─── TEXT TO READ ───

Thanks for your entry. Good to see that at least one person used the other allowed form. Good luck in contest.....stan

Rula

Thank you Stan. I also found that enough poets have already used the quatrain's form, so I thought I'd share the other one
Thanks for your kind wishes.

R

raj

10 years ago

You always try your hand at everything which is good. Not sure if this one is as good an effort as I am accustomed to reading of your other works. However, don't be misguided by my amateurish opinion, go by what the stalwarts interprete and guide.

Best of luck for the contest,

Rula

Perhaps you'd like to tell me where I went wrong. I admit that I'm struggling with writing these days, but couldn't resist trying my hand with this new form. It's not the trophy that I am after but trying not to let writer's block strike strongly. I admit I am only few steps away from quitting the world of poetry.

R

Cheer up...I admire your spirit of trying...so don't under rate yourself...frankly I am not able to offer any suggestions..sorry about that..but I am sure when you take a fresh look you would be able to turn it into a good one..you have it in you, that's for sure...

─── DATA EXCERPT ───

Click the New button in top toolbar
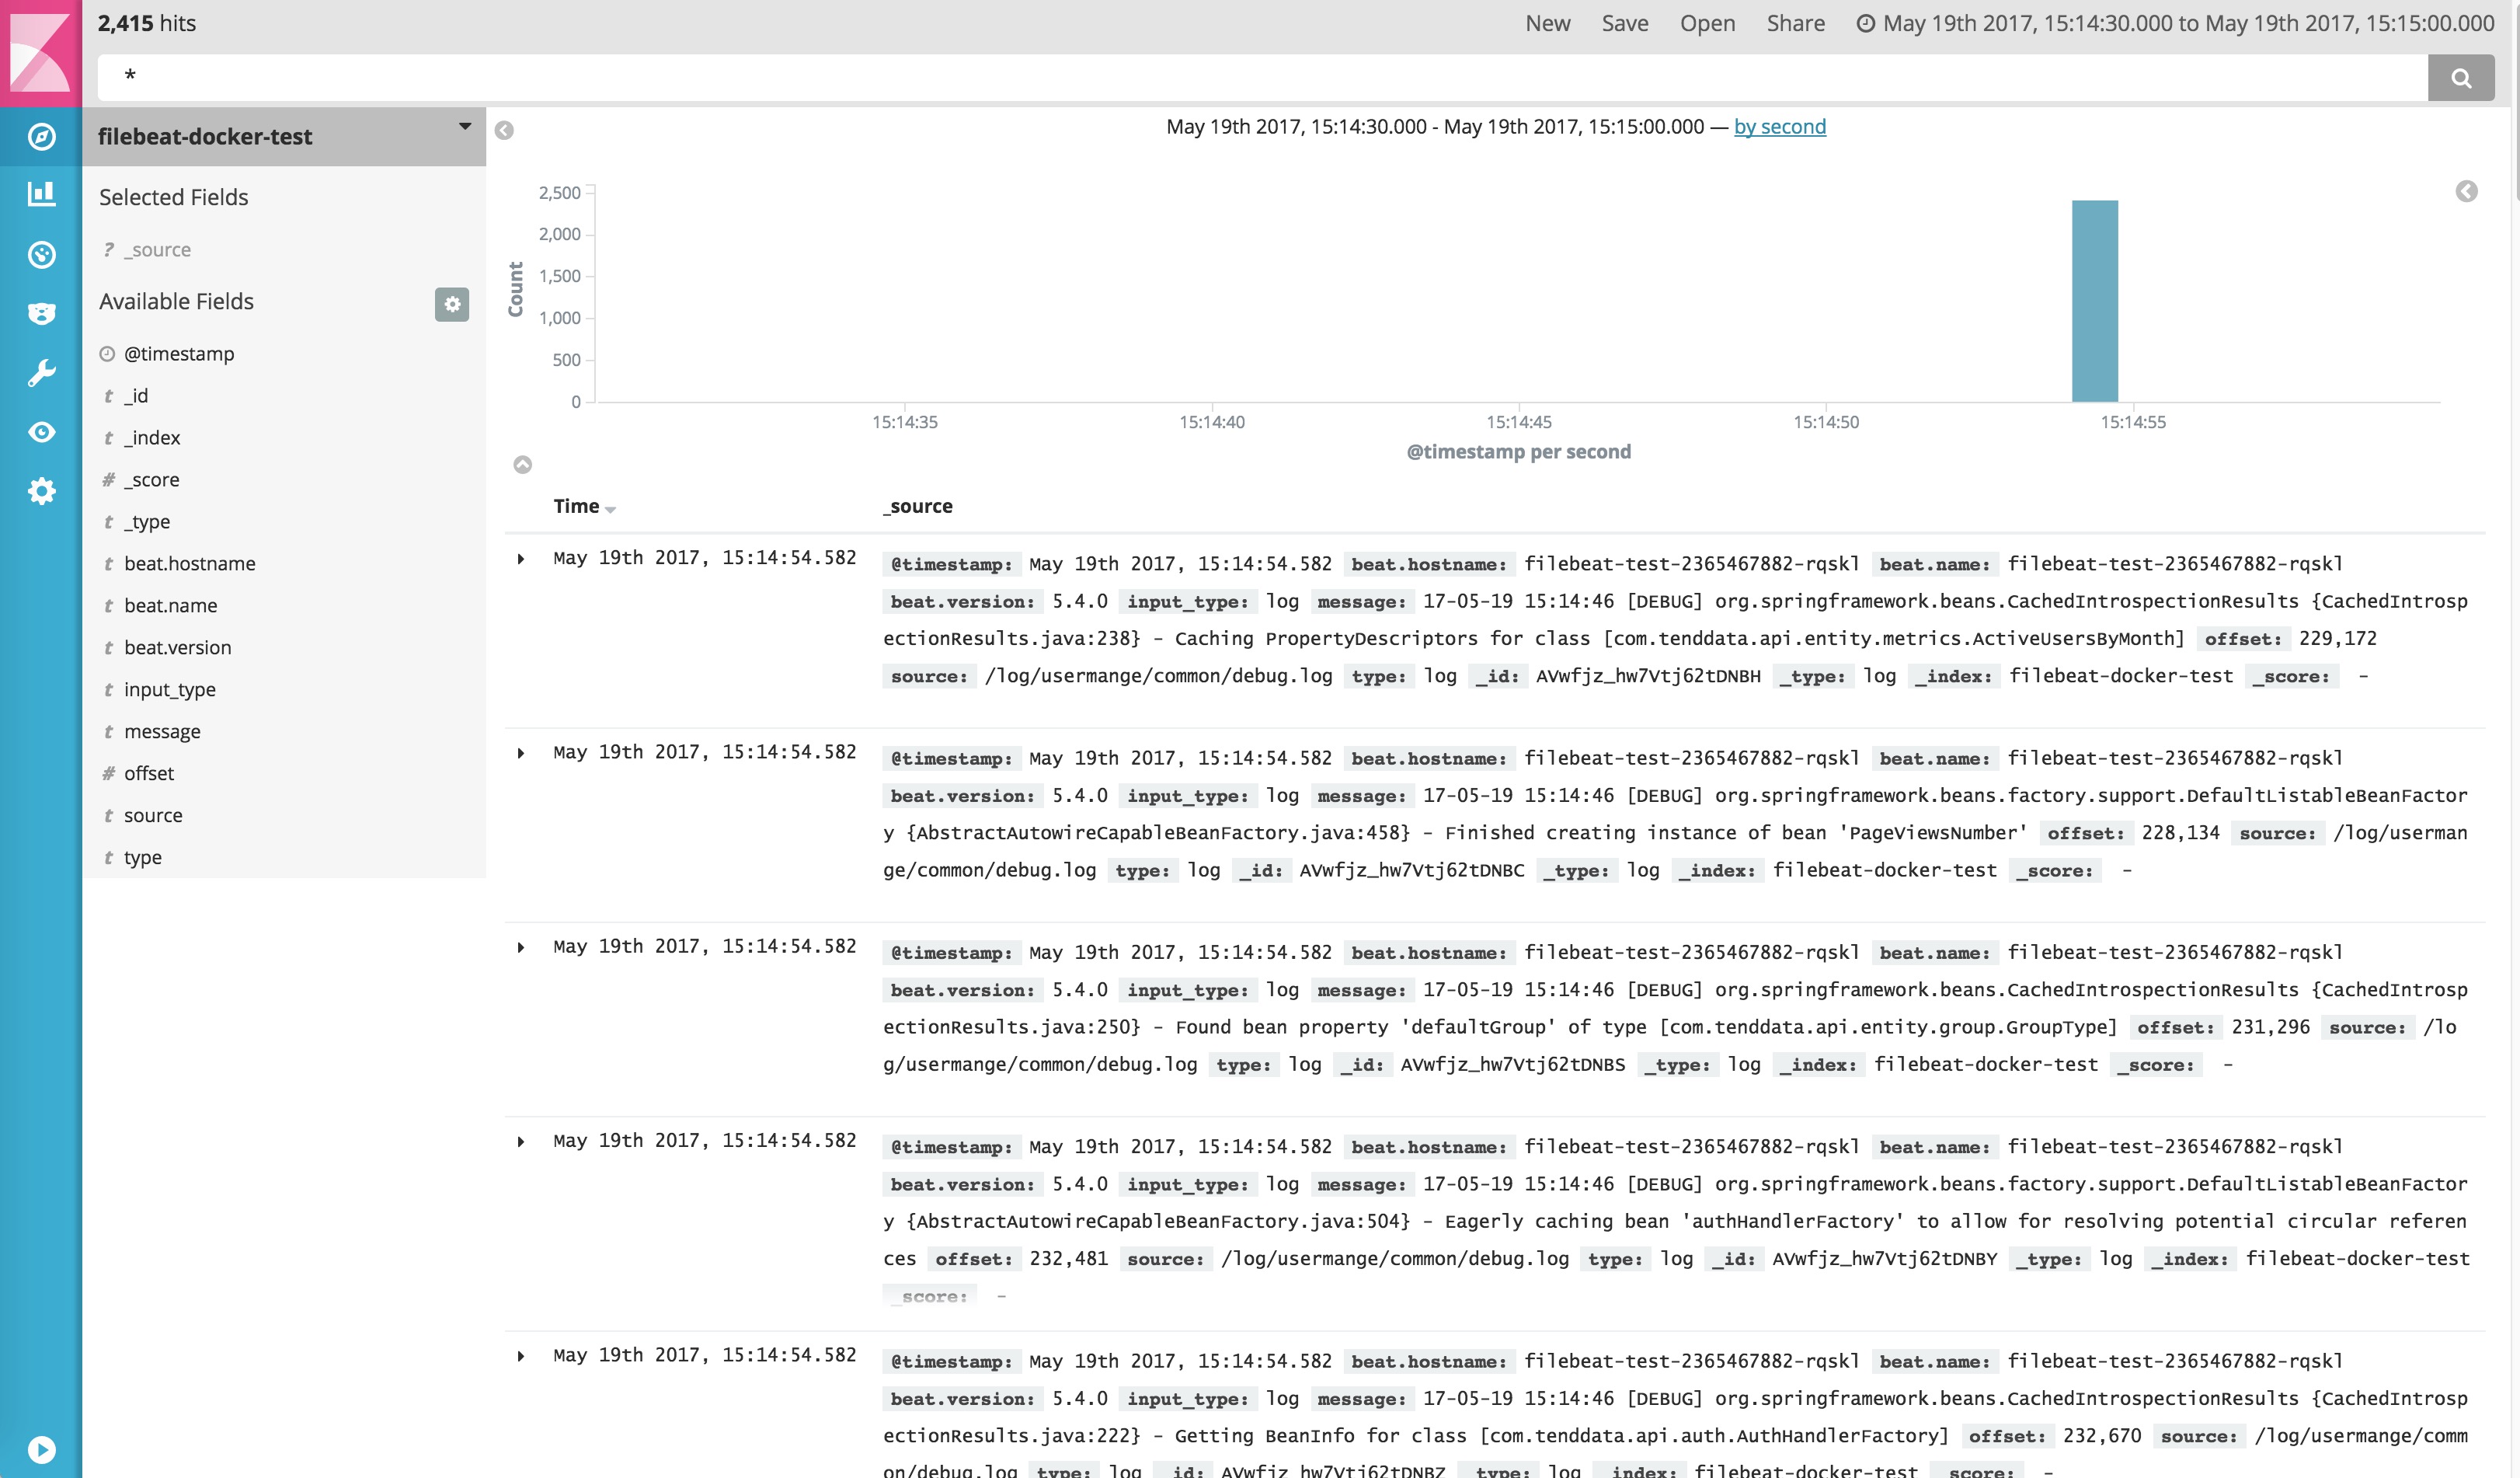Viewport: 2520px width, 1478px height. [x=1547, y=23]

───

[THINGS TO DO]
1. According to the comment thread, what is Rula after, if not the trophy?
2. Extend the comment thread about the poetry contest, picking up after its last comment.
The data are not needed for work on the comment thread.

[ANSWERS FOR THIS EXERCISE]
1. Trying not to let writer's block strike strongly.

2.
In fact I liked the title of your poem which is unique and your poem inspired me to even attempt something similar...though not in the same class as those of others like you..

Best wishes,

Rula

convince you to change this tone that you use to underestimate your self.
What sir Wesley said. Please stop it !! I will might cheer up JUST if you do.

Rula

It is not a form that allows one says much. It is good for writing a prayer or so. At least what I think.

wesley snow

You are one of the elite poets here.

Rula! Geez louise, what a difficult form to go for. Such length yet only one rhyme sound. That's brutal and you did a bang up job. Good refrain. Some of the rhymes are a little forced, but few and not bad. Don't change anything.
This is "fun" poetry. Like a puzzle.

Rula

I am happy you like this. I would look into it, but not very soon. I agree that it reads as a puzzle poetry, even those exemplary ones I read on the net.
Thank you for the visit and the comment.
I was starting to lose faith in anything I write these days.

Rula

The refrain is octosyllable while the other lines are either pentameter or pentameter ending with feminine.(ending on an unaccented beat or syllable)

wesley snow

The extra (feminine) ending makes it catalectic. It can also begin a verse. Technically it means to not finish a foot as opposed to not begin it.
I have told you before, but do I ever understand not being able to remember important terms. It took me forever before I remembered "Analepsis" (external and internal).
However, if you knew the word and did not use it in your comment for didactic purposes, then I'm mildly disappointed in you.
Catalectic now becomes part of your vocabulary... and you Stan and Raj.
Oh, look back to figure out "Analepsis". That was a poetry joke.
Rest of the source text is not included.